It saddens me to say that just saying the word DEMENTIA creates a self-limiting prophesy. That may be an apparent truth…but it is not the whole story. Unfortunately, most people do not understand what dementia is. People do not know that dementia has many different faces. This saddens me because I was diagnosed almost a year ago with dementia and since then I have had many eye opening experiences.
When I found out that what I was experiencing was dementia, I immediately went into a tailspin for a month. I was one of the masses who saw dementia as a death sentence-not necessarily a physical death, but a mental death. At the end of my downward spiral-and after much research on the subject-I knew that I had a choice to make. I could take the diagnosis and give up OR I could use each day to live the fullest physical and mental life I could. I decided that I wanted to make a difference with my life. I wanted to show society what the face of dementia could be. (Thankfully, OurAlzheimers.com has given me the voice I needed to meet the masses via internet.) However, I have a long way to go to get my message across…
Recently, I attended a funeral of the teenage daughter of a friend I had taught with for many years. Sitting in the church before the service started, the entire school faculty began to stream in and sit in the area set aside for us. While sitting there, greetings were made…I hadn’t seen many of these people for a year or more. It was an interesting experience. Those people I had seen or spoken with on a more regular basis gave warm reception…but those I hadn’t seen in the past year or so were less warm…I felt them looking at me almost in fear as though they weren’t sure what to say or do…I felt “contagious”, as though if they got too close, they might catch dementia, too.

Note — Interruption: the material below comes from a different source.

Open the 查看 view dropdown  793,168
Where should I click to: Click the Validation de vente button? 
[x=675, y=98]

An “old” teammate of many years looked at me in pity and asked if I was still driving and then went on to say that maybe I should consider giving up my license I understand that these folks had not seen me in some time and probably have heard “stories” about me from those who have seen me. I also understand that each of these people bring with them their own background of experiences with and knowledge about dementia and Alzheimer’s disease. I also understand that I cannot hold their attitudes about dementia against them.
I can only be me. With dementia. I am highly functioning at this point due to having started out with a high IQ. And, with vascular dementia, I could function this way for 10 years to come. No one knows what the future holds for me and others like me. But it is not beyond the scope of reality that we can be productive citizens within our society. We may not be able to hold down a full-time job. In my case, I can no longer teach. However, there is a whole world out there which needs help…there are so many opportunities to be found…

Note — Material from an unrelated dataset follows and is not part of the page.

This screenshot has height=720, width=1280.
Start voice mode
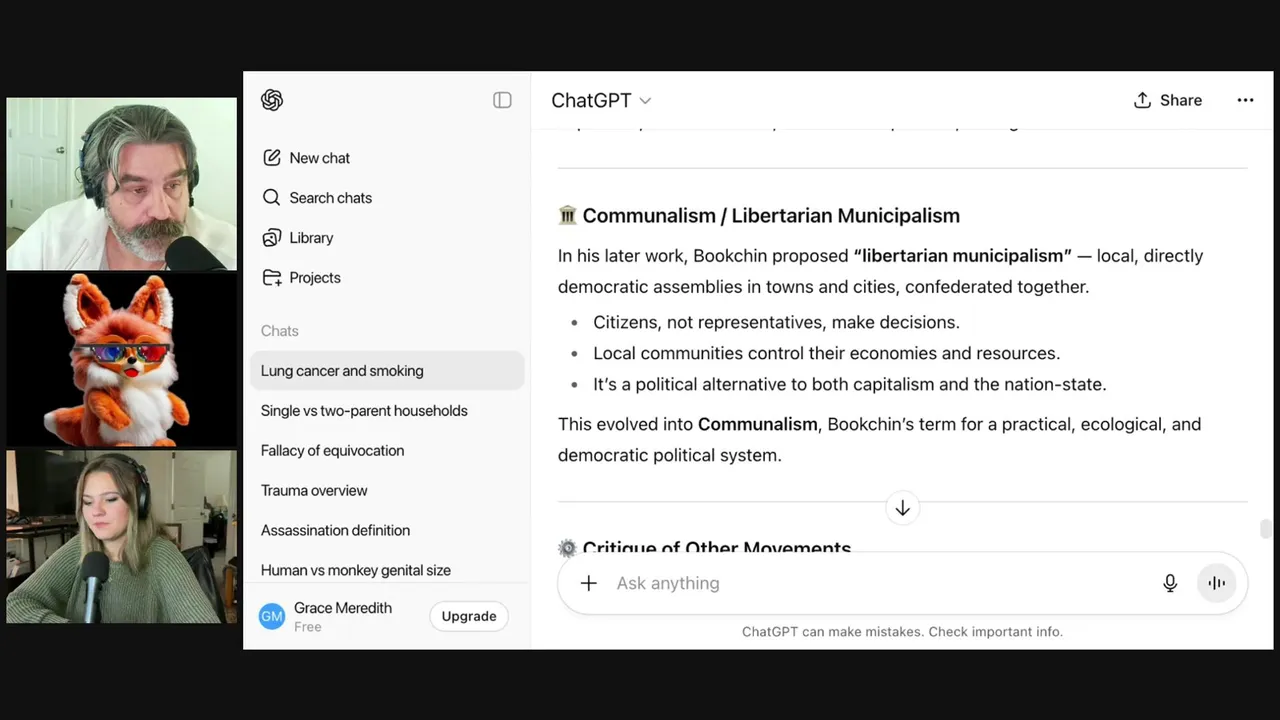1216,583
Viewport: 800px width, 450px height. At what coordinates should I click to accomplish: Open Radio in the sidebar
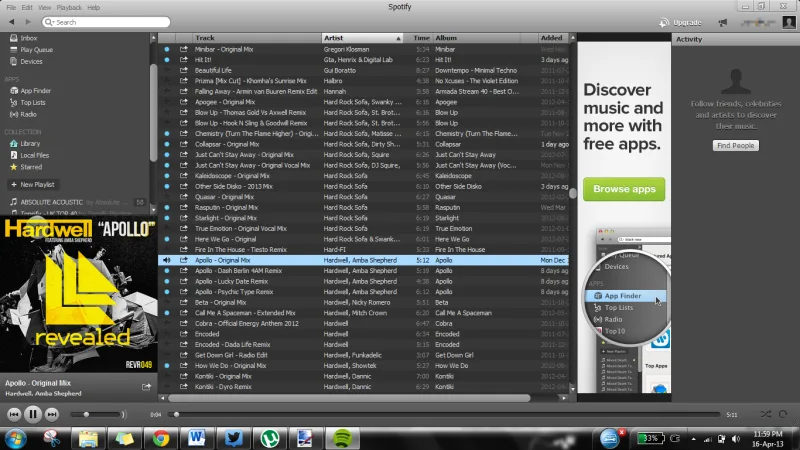[x=28, y=114]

With all this in mind, I have come to a decision. I will no longer blurt out that I have dementia. I will no longer reveal the truth to people I meet. I have found that once I do that, my future in their eyes is diminished. Their level of expectations lowers immediately…and so my opportunity for challenging and creative opportunities is cut. My Pollyanna-ish attitude about my dementia is not working. I am not ashamed of having dementia. It just doesn’t work for me to talk about it if I want to be assured of living the best life I can.

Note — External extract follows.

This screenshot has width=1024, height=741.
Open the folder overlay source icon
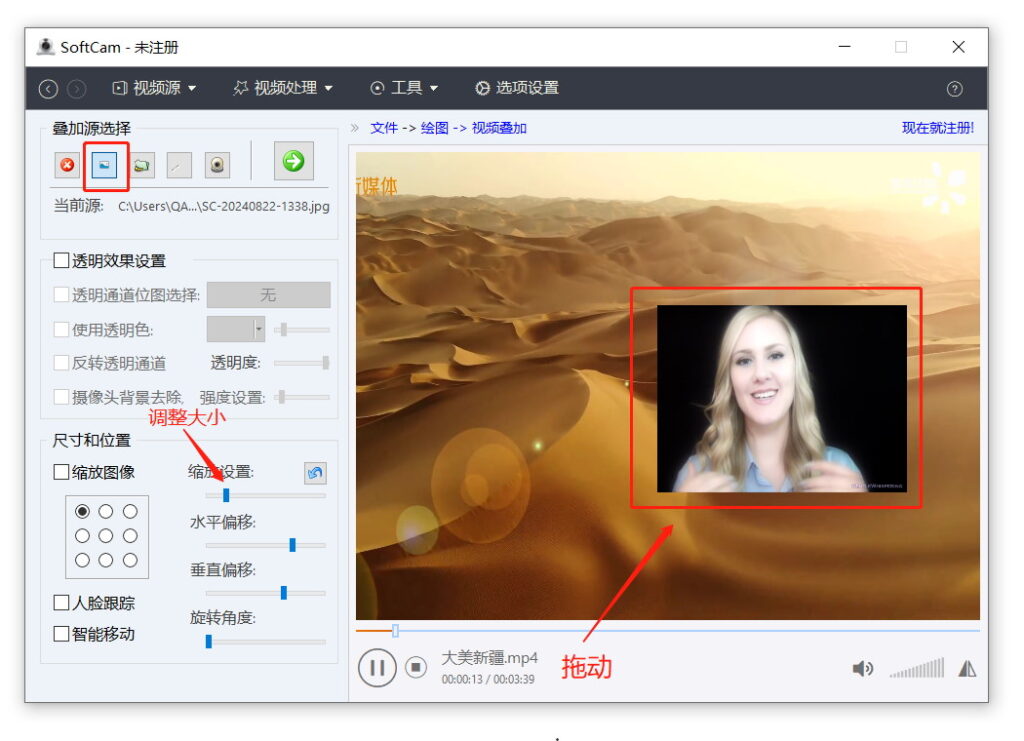tap(141, 165)
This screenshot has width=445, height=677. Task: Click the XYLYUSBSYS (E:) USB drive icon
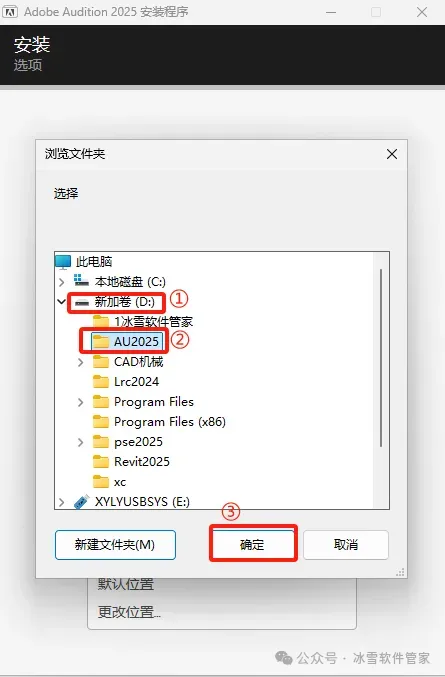click(x=81, y=502)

Except for my lack of short term memory, I appear pretty normal. What am I doing to make myself appear so normal? I take medications for early to moderate dementia. These have been helpful to me. I also exercise both my mind and body regularly. This works for me. I also have a deep faith in God. This sustains me through everything. I am keeping my blood pressure in check and working hard to bring down my blood sugar levels. My husband and I have changed our lifestyle to include fewer carbohydrates in our diet. I am looking at (and for) the joy in life… If I have ten years or more at this level of dementia, I have ten more years than many people…Who knows? Scientists may find better medications to extend that prognosis.
With all this in mind, why would I limit myself and my opportunities by confessing to people I have dementia?